Firstly, I have read some of your posts on the vaccine board and wanted to give you a







because I know you are going through so much with your little one. I would urge you to read the link I posted because it explains why raw milk can be tolerated by children with dairy issues. It also suggests ammonia as a problem and this is something you might want your DD tested for.

A question, how did you serve the raw goats milk to your DD? Did you give it to her cold straight from the fridge? The reason I ask is in some people get an allergic reaction to raw milk if it drunk cold, the milk proteins and sugars can pass into the blood undigested. Drinking milk that has been warmed to room temperature for a least five hours aids digestion. Also milk requires an acidic digestive environment for proper digestion, so it isn't a good idea to drink it within an hour of having vegetables.

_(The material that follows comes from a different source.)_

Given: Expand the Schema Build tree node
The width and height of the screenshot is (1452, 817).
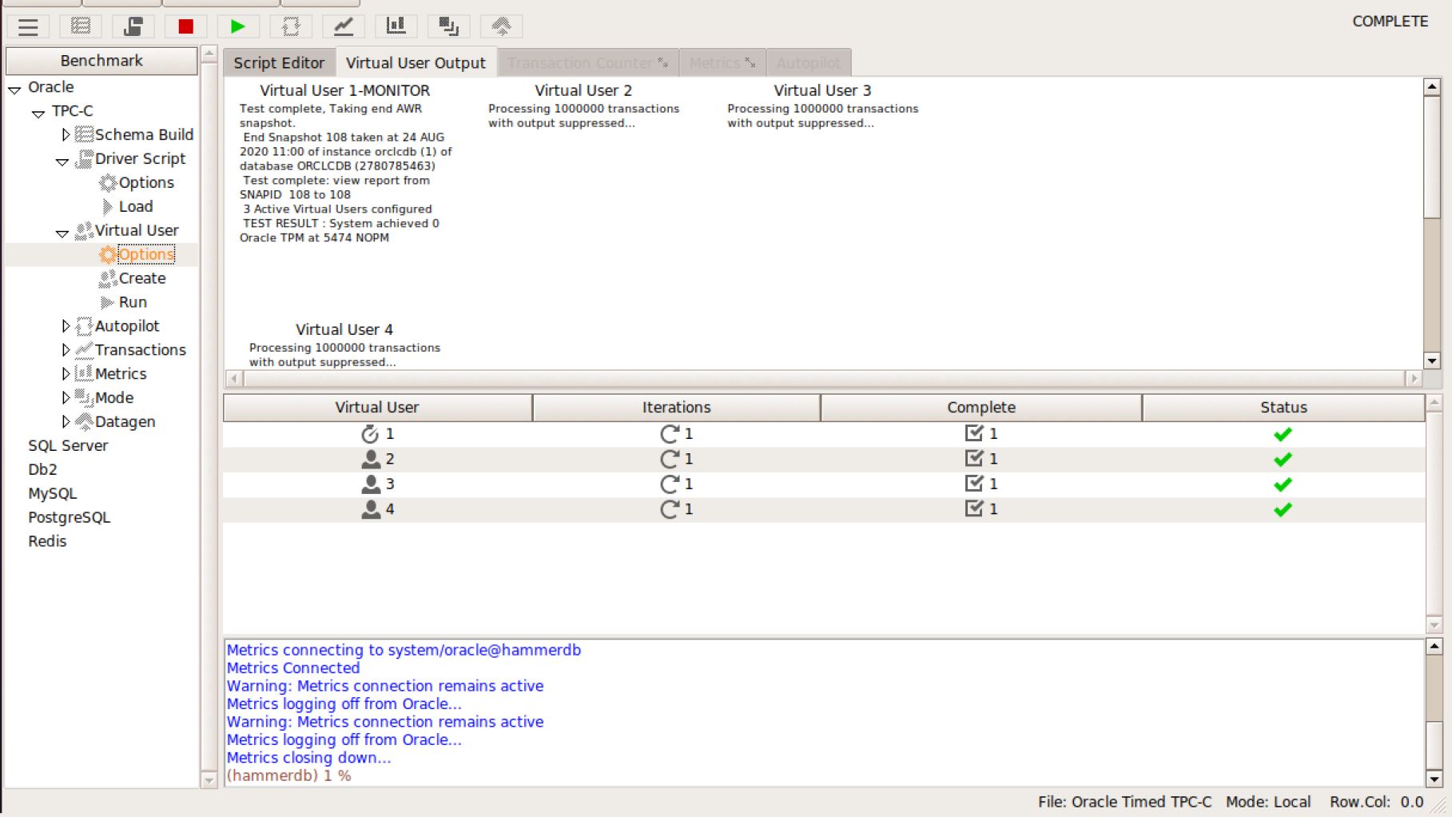Looking at the screenshot, I should point(66,134).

The thing that would concern me if it were my child is that the malabsorbtion will cause myelination problems and will result in some brain damage, this is why I would try at all costs to get raw animal fats into her. I understand you are dealing with multiple food allergies and sensitivities. But besides the raw goat milk, have you actually tried her on other raw fats or raw eggs? Raw eggs are remarkable for everyone, but especially those who are infirm (please don't think I am labeling your DD as infirm, but she is definitely not in the best of health). They are one of the best compact foods in nature. I guess you could call them the ultimate fast food. Please don't worry about the relationship between raw eggs and salmonella poisoning, this is a myth. But I am not suggesting giving your DD supermarket eggs, I would only advocate eggs from pasture-fed chickens from a known reliable source.

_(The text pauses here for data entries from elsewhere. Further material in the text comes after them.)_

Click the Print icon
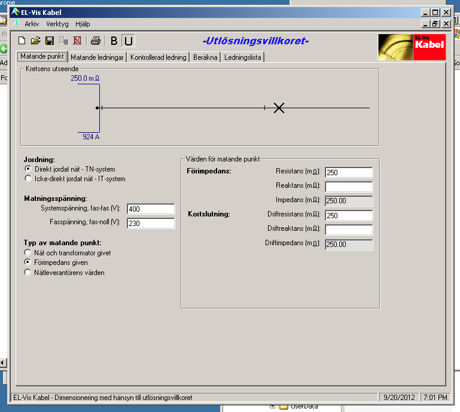 pyautogui.click(x=95, y=41)
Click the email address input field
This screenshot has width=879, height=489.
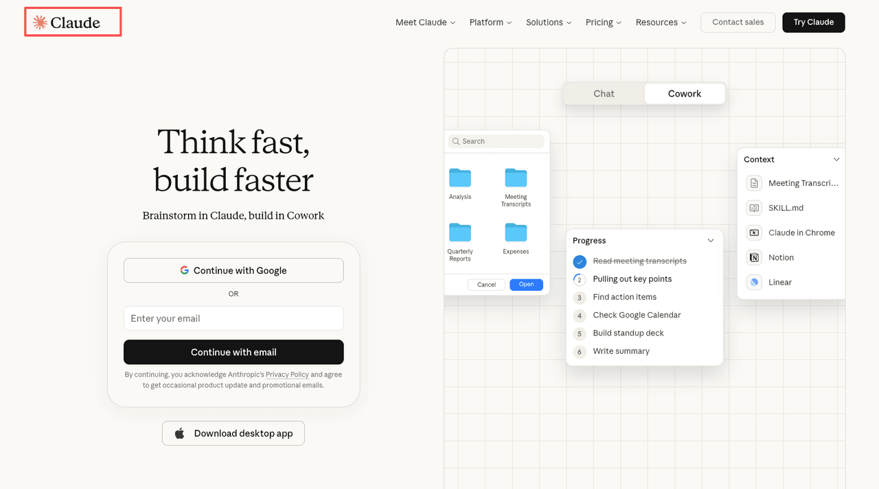[x=233, y=318]
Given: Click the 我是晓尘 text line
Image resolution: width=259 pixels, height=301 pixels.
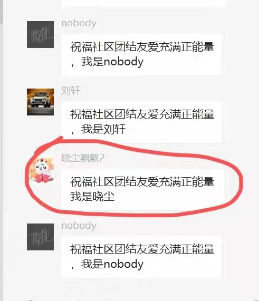Looking at the screenshot, I should 92,197.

If it were me, I would try her with the raw milk/egg milkshake but at room temperature and see how she does, if she does have a reaction, I would try using raw milk kefir instead. Will she eat avocados? I would avoid giving her too much fruit and only then with some raw fat. I would also try raw butter and the high vitamin butter oil. The butter oil is $$$ I know but, I have been very impressed with it. I have a very skinny, non-vaxed and totally normal DS who is really doing very well on the butter oil, cod liver oil combo, he is really bulking up, not fat but strong and muscular.

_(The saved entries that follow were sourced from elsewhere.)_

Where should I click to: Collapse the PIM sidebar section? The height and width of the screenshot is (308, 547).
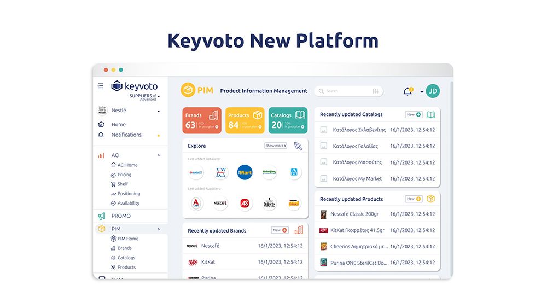[159, 229]
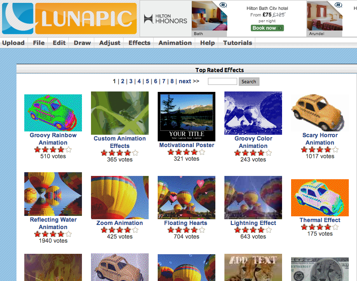Click the Floating Hearts link
Viewport: 357px width, 281px height.
click(186, 223)
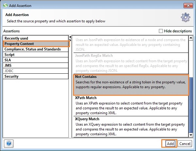Click the help question mark icon
The height and width of the screenshot is (151, 196).
click(x=9, y=143)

I honestly would try these things before resorting to medication or the processed, chemical soup of Pediasure, or whatever else allopathic medicine, courtesy of big pharma, will be able to offer you.


----------



## JaneS (Jan 11, 2003)

Hi my dear Moneca









Bitters tonics stimulate the appetite.

Have you tried coconut milk? Coconut milk/oil is very easily digestible, it is a component of mainstream nutritional supplements for patients with cystic fibrosis and others with digestive problems. It enhances the absorption of vitamins. Plus it's naturally anti bacterial, anti fungal and anti viral.

I think Uccomama's recs are right on too, they are worth a try.








to you Uccomama









The stories of Weston Price's work with malnourished kids are really amazing. The right fats are so very important for brain, nerve and eye development. Raw milk is to pasteurized milk like breastmilk is to formula. Raw milk has all of the probiotics, killer immune cells and enzymes still alive.
http://www.realmilk.com/

I keep meaning to order raw milk from Organic Pastures, so it might be option for you if you don't have access to raw dairy in your area. They have colostrum too which may be a very good option for your DD as well since it is a powerful immune stimulant.
http://www.organicpastures.com


----------



## twinkletoes (Apr 15, 2002)

in addition to all these well researched suggestions (which i plan to try on my babies too!) we had good luck giving our boy greens powder. he was 2 and 21 lbs too, maybe edging towards 25. he was developmentally fine, and happy, but very thin and that motherly intuition was telling me something just wasn't right. things really turned around this fall after adding probiotics, flax oil, evening primrose oil, and greens powder to his nighttime smoothies (i know, i know, but the dentist tells me his teeth are fine). he's plumped right out to a healthy build, has good colour in his cheeks, and just *seems* healthier. another HUGE benefit is that i've relaxed considerably about his eating because i know he at least gets some fairly nutritious food in him - and with me relaxed he seems to eat more! he even tried some seaweed today and liked it!!

we'd tried all the other smoothie additions before, and it wasn't till we added the greens powder that we noticed big improvements.

good luck! i know it can be heart wrenching


----------



## Mirzam (Sep 9, 2002)

Quote:


Originally Posted by *JaneS*
Have you tried coconut milk? Coconut milk/oil is very easily digestible, it is a component of mainstream nutritional supplements for patients with cystic fibrosis and others with digestive problems. It enhances the absorption of vitamins. Plus it's naturally anti bacterial, anti fungal and anti viral.


Jane, the coconut oil is a great suggestion. I would even suggest making your own raw coconut cream because you can be absolutely sure it is raw. Even though they don't say it, I believe all the coconut oil available has been steamed. Making your own coconut cream is PITB to do and if anyone wants to know how to do it just shout, but it is so worthwhile, especially if you can't get raw cream.

Mountainmom, I understand your DD isn't autistic, I made a typo in my first post and left out the not. Sorry.


----------